AIM OF THE TASK: All lines with the word "avatar" must be pulled from the entries below.

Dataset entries
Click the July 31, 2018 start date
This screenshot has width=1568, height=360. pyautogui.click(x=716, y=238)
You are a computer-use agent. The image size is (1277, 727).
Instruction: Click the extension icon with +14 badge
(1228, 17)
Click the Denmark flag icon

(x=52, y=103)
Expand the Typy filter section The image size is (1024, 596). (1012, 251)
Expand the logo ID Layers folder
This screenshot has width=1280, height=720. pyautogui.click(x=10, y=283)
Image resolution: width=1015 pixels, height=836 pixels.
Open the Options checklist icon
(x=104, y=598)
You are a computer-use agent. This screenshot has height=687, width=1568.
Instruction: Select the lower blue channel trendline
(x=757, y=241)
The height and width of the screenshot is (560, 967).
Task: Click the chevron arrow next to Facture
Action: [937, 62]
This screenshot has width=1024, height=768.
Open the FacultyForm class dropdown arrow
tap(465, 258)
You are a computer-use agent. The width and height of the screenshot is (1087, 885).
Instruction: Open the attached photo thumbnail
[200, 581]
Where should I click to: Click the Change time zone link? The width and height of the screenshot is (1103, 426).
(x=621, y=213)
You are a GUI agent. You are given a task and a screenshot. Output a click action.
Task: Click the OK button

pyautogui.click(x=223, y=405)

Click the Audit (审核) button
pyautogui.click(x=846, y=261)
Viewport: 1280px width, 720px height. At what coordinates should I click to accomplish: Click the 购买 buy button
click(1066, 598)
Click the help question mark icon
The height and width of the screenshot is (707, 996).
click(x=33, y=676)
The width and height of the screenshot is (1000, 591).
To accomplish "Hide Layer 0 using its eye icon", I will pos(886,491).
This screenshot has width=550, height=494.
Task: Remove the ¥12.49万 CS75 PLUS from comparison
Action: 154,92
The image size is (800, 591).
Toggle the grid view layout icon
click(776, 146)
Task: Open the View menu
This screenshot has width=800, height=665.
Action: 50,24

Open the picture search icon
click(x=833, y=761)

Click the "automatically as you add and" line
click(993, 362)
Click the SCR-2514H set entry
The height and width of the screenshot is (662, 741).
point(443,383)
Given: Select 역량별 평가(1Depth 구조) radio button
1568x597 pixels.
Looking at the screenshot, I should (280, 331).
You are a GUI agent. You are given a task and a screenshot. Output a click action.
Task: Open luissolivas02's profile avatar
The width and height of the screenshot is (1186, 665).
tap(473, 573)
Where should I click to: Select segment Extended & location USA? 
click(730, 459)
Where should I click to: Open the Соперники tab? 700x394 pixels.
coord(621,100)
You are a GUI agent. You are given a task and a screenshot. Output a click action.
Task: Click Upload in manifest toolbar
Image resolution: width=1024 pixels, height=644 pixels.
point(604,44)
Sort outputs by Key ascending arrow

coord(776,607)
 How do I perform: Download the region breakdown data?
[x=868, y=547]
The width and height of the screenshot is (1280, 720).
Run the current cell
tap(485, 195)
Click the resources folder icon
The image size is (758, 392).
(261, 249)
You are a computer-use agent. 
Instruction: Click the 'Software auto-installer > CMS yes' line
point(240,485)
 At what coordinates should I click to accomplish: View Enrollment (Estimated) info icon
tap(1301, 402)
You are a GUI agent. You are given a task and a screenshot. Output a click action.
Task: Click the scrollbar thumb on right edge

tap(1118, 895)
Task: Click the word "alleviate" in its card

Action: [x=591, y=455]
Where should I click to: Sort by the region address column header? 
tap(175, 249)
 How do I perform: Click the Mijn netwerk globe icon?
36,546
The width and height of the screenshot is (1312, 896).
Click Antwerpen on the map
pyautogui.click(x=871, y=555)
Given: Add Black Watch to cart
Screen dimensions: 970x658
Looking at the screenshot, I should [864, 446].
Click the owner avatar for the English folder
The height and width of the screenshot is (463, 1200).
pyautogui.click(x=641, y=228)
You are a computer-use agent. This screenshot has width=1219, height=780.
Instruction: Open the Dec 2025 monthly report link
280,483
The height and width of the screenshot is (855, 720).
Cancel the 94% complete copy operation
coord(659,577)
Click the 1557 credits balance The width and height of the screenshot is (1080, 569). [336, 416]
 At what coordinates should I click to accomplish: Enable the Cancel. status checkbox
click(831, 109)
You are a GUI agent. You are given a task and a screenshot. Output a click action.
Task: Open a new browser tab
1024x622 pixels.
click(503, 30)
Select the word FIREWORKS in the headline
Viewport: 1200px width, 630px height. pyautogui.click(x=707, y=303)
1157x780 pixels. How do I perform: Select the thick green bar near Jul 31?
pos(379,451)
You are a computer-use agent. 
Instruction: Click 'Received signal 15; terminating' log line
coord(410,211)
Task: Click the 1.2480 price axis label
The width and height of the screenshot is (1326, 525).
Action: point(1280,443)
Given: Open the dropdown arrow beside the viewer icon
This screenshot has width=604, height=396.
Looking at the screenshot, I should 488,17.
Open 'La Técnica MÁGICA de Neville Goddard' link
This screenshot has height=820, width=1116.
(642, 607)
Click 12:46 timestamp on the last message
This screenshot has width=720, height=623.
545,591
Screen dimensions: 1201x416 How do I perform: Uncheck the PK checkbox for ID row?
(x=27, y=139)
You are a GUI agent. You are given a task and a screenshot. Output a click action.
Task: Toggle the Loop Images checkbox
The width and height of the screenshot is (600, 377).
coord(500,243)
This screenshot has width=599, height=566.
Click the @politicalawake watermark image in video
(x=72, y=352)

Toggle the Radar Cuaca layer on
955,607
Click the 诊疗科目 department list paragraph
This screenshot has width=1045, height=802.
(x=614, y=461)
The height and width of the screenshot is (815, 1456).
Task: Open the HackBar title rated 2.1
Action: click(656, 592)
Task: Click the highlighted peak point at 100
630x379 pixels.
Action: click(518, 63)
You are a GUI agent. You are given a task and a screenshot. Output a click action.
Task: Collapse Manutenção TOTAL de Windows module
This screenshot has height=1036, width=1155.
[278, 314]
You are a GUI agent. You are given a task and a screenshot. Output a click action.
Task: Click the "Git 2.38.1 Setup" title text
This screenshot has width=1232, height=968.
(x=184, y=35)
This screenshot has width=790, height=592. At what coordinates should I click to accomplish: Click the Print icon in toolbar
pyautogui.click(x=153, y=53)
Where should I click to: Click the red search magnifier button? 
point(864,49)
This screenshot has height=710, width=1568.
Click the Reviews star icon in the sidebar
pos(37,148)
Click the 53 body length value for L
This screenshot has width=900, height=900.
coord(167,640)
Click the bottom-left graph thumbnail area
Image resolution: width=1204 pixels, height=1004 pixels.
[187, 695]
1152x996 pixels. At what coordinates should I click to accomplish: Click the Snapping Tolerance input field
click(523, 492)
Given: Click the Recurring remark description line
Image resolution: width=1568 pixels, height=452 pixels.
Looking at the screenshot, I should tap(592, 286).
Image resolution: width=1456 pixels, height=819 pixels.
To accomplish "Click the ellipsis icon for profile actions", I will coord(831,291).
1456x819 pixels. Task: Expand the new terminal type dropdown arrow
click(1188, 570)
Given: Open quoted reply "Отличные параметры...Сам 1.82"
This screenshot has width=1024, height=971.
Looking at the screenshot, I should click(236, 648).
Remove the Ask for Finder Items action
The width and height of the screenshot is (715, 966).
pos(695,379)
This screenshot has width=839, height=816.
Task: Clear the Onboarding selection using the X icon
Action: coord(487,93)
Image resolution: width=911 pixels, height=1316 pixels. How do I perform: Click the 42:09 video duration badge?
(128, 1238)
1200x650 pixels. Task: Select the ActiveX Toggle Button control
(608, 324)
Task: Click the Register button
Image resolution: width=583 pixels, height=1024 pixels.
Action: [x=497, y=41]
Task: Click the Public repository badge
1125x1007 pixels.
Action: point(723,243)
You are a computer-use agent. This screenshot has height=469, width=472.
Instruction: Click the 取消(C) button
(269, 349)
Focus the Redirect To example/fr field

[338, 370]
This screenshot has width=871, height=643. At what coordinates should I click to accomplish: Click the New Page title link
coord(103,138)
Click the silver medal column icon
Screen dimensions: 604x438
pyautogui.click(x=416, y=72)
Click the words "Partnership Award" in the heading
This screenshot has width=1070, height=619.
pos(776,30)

FINISHED EXERCISE:
Task: Open luissolivas02's profile avatar
Click the owner avatar for the English folder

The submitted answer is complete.